Everything in the listing below must be set down again exactly.

***** Data for analysis

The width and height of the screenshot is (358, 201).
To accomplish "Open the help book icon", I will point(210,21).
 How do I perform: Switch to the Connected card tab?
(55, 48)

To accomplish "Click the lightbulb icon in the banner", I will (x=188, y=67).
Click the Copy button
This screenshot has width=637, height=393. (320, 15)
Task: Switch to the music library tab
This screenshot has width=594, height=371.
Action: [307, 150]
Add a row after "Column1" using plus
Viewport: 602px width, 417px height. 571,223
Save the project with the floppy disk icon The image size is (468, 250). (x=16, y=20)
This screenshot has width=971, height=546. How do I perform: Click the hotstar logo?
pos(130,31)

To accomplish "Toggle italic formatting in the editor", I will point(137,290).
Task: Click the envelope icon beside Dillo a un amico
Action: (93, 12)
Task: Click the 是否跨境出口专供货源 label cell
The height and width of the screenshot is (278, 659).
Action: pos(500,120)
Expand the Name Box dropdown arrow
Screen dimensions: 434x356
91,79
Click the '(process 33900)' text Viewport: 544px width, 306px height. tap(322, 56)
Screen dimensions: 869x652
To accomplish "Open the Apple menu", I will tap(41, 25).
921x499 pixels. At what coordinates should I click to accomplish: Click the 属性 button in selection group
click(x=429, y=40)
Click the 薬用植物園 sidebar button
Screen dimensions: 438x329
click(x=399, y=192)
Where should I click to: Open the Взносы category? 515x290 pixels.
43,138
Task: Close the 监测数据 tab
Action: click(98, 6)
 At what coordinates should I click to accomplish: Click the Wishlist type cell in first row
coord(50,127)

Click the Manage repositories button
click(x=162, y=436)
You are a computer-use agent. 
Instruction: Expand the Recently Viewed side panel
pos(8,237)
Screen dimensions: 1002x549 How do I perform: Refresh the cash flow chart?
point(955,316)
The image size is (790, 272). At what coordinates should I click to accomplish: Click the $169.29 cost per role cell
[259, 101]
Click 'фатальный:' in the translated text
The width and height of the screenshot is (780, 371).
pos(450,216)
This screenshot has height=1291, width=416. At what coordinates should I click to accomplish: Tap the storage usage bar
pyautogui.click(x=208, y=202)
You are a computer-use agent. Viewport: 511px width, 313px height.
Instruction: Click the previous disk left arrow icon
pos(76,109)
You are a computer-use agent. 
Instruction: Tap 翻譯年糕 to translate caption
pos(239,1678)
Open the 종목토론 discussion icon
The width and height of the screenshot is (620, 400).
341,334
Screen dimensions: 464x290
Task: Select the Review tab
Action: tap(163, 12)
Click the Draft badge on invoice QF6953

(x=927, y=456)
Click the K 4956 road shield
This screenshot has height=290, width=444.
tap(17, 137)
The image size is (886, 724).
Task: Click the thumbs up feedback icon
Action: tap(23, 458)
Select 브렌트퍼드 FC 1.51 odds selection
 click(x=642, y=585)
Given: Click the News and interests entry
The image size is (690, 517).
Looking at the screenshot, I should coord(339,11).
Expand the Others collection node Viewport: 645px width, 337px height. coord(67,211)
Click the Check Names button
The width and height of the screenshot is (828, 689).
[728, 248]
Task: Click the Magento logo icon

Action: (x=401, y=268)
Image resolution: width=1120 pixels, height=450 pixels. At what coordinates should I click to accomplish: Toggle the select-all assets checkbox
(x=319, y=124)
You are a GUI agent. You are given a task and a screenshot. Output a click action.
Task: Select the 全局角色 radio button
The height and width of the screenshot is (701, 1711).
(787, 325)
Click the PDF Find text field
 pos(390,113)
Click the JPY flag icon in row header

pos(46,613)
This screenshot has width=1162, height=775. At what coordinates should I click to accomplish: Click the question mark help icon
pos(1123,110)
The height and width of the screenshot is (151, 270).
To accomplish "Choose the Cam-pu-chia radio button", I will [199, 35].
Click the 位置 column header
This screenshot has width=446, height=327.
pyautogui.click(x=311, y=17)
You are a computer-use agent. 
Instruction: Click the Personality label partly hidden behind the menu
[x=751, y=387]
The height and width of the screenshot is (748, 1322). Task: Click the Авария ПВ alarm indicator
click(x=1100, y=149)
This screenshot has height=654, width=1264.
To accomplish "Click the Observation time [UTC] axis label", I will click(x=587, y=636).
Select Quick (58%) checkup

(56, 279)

**********

The completed task:
The width and height of the screenshot is (358, 201).
To accomplish "Open the help book icon", I will point(210,21).
 How do I perform: Switch to the Connected card tab?
(55, 48)

To accomplish "Click the lightbulb icon in the banner", I will (x=188, y=67).
Click the Copy button
This screenshot has width=637, height=393. (320, 15)
Task: Switch to the music library tab
This screenshot has width=594, height=371.
Action: [307, 150]
Add a row after "Column1" using plus
Viewport: 602px width, 417px height. 571,223
Save the project with the floppy disk icon The image size is (468, 250). (x=16, y=20)
This screenshot has width=971, height=546. How do I perform: Click the hotstar logo?
pos(130,31)

To accomplish "Toggle italic formatting in the editor", I will point(137,290).
Task: Click the envelope icon beside Dillo a un amico
Action: (93, 12)
Task: Click the 是否跨境出口专供货源 label cell
The height and width of the screenshot is (278, 659).
Action: pos(500,120)
Expand the Name Box dropdown arrow
Screen dimensions: 434x356
91,79
Click the '(process 33900)' text Viewport: 544px width, 306px height. tap(322, 56)
Screen dimensions: 869x652
To accomplish "Open the Apple menu", I will tap(41, 25).
921x499 pixels. At what coordinates should I click to accomplish: Click the 属性 button in selection group
click(x=429, y=40)
Click the 薬用植物園 sidebar button
Screen dimensions: 438x329
click(x=399, y=192)
Where should I click to: Open the Взносы category? 515x290 pixels.
43,138
Task: Close the 监测数据 tab
Action: click(98, 6)
 At what coordinates should I click to accomplish: Click the Wishlist type cell in first row
coord(50,127)

Click the Manage repositories button
click(x=162, y=436)
You are a computer-use agent. 
Instruction: Expand the Recently Viewed side panel
pos(8,237)
Screen dimensions: 1002x549 How do I perform: Refresh the cash flow chart?
point(955,316)
The image size is (790, 272). At what coordinates should I click to accomplish: Click the $169.29 cost per role cell
[259, 101]
Click 'фатальный:' in the translated text
The width and height of the screenshot is (780, 371).
pos(450,216)
This screenshot has height=1291, width=416. At what coordinates should I click to accomplish: Tap the storage usage bar
pyautogui.click(x=208, y=202)
You are a computer-use agent. Viewport: 511px width, 313px height.
Instruction: Click the previous disk left arrow icon
pos(76,109)
You are a computer-use agent. 
Instruction: Tap 翻譯年糕 to translate caption
pos(239,1678)
Open the 종목토론 discussion icon
The width and height of the screenshot is (620, 400).
341,334
Screen dimensions: 464x290
Task: Select the Review tab
Action: tap(163, 12)
Click the Draft badge on invoice QF6953

(x=927, y=456)
Click the K 4956 road shield
This screenshot has height=290, width=444.
tap(17, 137)
The image size is (886, 724).
Task: Click the thumbs up feedback icon
Action: tap(23, 458)
Select 브렌트퍼드 FC 1.51 odds selection
 click(x=642, y=585)
Given: Click the News and interests entry
The image size is (690, 517).
Looking at the screenshot, I should coord(339,11).
Expand the Others collection node Viewport: 645px width, 337px height. coord(67,211)
Click the Check Names button
The width and height of the screenshot is (828, 689).
[728, 248]
Task: Click the Magento logo icon

Action: (x=401, y=268)
Image resolution: width=1120 pixels, height=450 pixels. At what coordinates should I click to accomplish: Toggle the select-all assets checkbox
(x=319, y=124)
You are a GUI agent. You are given a task and a screenshot. Output a click action.
Task: Select the 全局角色 radio button
The height and width of the screenshot is (701, 1711).
(787, 325)
Click the PDF Find text field
 pos(390,113)
Click the JPY flag icon in row header

pos(46,613)
This screenshot has width=1162, height=775. At what coordinates should I click to accomplish: Click the question mark help icon
pos(1123,110)
The height and width of the screenshot is (151, 270).
To accomplish "Choose the Cam-pu-chia radio button", I will [199, 35].
Click the 位置 column header
This screenshot has width=446, height=327.
pyautogui.click(x=311, y=17)
You are a computer-use agent. 
Instruction: Click the Personality label partly hidden behind the menu
[x=751, y=387]
The height and width of the screenshot is (748, 1322). Task: Click the Авария ПВ alarm indicator
click(x=1100, y=149)
This screenshot has height=654, width=1264.
To accomplish "Click the Observation time [UTC] axis label", I will click(x=587, y=636).
Select Quick (58%) checkup

(56, 279)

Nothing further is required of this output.